Nick Cave & The Bad Seeds

Music Reviews Nick Cave & The Bad Seeds
Nick Cave & The Bad Seeds

Nick Cave’s art (or what some might call his shtick) has remained fairly consistent over the years, exploring the tension between the blissfully sacred and the horrifically profane. But the nuance of his approach has deepened and matured with each successive disc. At the same time, his band The Bad Seeds has grown ever tighter, making them equally adept at both full-tilt fury and heart-rending ballads. On Cave and the Seeds’ latest effort, though the central themes of their songs remain consistent, they take their music to surprising new heights, creating a double-disc of terrible brilliance and beauty.

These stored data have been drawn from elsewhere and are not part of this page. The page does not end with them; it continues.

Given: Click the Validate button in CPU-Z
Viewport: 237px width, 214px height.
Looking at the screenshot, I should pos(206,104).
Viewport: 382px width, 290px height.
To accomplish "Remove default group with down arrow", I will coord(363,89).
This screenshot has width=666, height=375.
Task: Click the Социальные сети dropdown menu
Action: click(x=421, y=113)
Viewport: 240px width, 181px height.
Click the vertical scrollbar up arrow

As the titles suggest, the pair of discs in the set are intended as separate pieces. Abattoir Blues is the harder-edged of the two, bursting forth with “Get Ready For Love,” a scorching proto-Gospel song that finds God disgusted by the indifference of humanity. Cave considers the darkness of human nature in light of nature’s beauty on the driving “Nature Boy,” as well as his own slippery muse with double-edged ebullience on “There She Goes, My Beautiful World.” While a couple tracks on Abattoir lack Cave’s otherwise deft touch—slipping into campy simile on “Hiding All Away” and “The Fable of the Brown Ape”—the lion’s share of the disc is charged with his genius.

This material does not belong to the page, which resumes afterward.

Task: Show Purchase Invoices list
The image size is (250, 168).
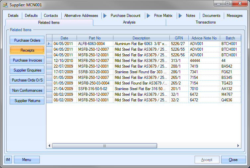Action: click(x=27, y=60)
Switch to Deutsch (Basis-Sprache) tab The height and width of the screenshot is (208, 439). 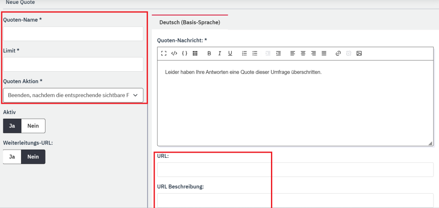pos(189,22)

The Lyre of Orpheus is also marked by Cave’s sly wit and punkish romanticism. But where Abattoir attacks, Lyre entreats, reveling in the complexities of beauty and passion, the illusory easy life. On the title track, Cave explodes the myth of Orpheus, rendering him a troubadour of such horrible gifts that his playing lands him in Hell. Against a seductive groove, “Easy Money” illustrates how difficult it is to come by the comforts cash affords. The disc closes with a pair of hymn-like meditations, complete with choral ornaments: “Carry Me” is a waltzing dream of release; and “O Children,” a prayer infused with regret and hope.

Aside from the power of the music and lyrics, the set draws on Cave’s compelling persona: part priest, part sideshow barker—crooning one moment and eviscerating the next. While this has always been the core of his talent, on Abattoir/Lyre it is particularly rich and rewarding.